Top of MATERIAL SHOWN

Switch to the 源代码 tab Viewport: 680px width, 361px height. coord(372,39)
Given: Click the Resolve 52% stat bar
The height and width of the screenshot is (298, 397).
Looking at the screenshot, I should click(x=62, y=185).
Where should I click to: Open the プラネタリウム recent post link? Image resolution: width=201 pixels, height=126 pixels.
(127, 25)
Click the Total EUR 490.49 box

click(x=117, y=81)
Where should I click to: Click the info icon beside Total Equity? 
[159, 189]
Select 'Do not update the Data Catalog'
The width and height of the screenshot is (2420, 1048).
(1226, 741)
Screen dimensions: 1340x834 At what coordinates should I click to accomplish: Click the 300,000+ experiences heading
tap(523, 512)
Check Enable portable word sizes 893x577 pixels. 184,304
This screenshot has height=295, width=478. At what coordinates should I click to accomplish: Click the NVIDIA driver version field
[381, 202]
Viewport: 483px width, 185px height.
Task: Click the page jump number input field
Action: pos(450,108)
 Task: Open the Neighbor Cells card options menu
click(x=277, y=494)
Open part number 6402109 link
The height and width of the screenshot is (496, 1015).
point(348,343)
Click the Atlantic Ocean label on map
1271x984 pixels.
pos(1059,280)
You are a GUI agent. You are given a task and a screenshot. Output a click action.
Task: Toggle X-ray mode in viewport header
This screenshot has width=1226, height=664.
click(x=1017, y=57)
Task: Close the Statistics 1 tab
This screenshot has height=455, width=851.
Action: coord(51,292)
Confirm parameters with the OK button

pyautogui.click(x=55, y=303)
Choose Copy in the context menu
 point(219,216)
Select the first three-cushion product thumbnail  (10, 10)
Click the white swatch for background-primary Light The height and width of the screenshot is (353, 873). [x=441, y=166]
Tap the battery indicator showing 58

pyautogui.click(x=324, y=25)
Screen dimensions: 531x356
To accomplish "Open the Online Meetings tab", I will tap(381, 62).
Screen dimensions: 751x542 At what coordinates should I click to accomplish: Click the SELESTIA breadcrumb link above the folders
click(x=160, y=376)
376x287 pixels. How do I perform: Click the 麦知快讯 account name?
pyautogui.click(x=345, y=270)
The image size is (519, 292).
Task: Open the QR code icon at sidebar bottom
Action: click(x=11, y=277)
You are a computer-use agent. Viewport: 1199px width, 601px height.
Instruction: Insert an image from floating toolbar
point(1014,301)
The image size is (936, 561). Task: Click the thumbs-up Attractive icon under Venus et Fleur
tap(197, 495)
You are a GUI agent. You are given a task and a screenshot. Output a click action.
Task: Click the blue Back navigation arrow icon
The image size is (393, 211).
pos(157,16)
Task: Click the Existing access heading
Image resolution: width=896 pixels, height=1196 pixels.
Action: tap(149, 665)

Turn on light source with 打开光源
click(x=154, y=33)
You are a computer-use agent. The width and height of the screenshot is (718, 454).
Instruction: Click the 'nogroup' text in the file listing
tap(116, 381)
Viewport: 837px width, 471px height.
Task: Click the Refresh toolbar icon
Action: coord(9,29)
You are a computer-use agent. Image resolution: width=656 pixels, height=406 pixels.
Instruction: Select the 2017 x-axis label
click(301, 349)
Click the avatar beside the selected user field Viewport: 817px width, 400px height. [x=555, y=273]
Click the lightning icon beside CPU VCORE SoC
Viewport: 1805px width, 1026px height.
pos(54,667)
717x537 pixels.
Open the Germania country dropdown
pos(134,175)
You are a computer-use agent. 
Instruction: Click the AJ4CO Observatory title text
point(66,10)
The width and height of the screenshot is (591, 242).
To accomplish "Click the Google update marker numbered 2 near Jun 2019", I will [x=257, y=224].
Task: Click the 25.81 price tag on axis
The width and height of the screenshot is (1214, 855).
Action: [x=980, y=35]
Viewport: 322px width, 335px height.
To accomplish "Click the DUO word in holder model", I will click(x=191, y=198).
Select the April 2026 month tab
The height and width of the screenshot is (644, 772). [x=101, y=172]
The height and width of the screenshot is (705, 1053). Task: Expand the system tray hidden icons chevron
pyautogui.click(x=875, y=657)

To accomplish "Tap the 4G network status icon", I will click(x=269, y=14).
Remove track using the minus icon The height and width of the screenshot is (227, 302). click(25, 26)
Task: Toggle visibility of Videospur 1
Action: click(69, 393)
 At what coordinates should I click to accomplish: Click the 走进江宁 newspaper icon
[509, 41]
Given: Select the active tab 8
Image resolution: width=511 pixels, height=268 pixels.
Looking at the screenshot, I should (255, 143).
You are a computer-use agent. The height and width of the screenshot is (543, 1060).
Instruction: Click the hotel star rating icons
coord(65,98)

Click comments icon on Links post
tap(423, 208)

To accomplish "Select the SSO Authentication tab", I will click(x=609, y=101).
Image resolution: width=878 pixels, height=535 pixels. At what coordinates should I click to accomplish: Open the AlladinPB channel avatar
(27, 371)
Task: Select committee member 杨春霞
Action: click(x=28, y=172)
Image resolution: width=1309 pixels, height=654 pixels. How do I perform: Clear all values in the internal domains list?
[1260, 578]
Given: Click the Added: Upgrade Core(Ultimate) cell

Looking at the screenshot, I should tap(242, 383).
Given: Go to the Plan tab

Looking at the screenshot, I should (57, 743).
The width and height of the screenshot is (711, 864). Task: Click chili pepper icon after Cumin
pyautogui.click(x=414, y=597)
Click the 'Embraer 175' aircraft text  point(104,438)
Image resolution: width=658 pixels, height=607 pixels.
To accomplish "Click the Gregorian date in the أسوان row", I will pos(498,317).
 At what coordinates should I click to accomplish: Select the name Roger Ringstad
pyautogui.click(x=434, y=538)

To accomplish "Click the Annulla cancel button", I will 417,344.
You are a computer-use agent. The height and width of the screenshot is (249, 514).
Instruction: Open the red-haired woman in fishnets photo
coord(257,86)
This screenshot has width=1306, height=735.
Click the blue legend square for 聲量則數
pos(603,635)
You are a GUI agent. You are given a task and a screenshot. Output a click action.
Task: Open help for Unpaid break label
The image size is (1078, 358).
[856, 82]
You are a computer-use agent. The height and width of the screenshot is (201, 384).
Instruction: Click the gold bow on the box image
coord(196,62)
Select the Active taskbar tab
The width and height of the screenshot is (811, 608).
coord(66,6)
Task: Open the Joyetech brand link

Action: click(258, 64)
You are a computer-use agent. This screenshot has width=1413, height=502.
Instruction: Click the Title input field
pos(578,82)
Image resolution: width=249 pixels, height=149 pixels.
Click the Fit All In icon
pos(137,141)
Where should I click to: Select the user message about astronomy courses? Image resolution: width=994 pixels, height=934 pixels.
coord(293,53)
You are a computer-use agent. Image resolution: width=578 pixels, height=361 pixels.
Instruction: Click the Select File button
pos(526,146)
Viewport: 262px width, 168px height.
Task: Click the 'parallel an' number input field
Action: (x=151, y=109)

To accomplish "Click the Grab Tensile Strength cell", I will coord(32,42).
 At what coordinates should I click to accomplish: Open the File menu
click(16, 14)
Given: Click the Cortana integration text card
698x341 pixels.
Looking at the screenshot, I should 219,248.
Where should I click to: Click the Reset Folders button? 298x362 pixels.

Bottom of MATERIAL SHOWN

(EXERCISE REQUIREMENTS):
Wherever a line of the entries holds the string "word", copy that line.

(ANSWER FOR THIS EXERCISE):
Check Enable portable word sizes 893x577 pixels. 184,304
To accomplish "Click the DUO word in holder model", I will click(x=191, y=198).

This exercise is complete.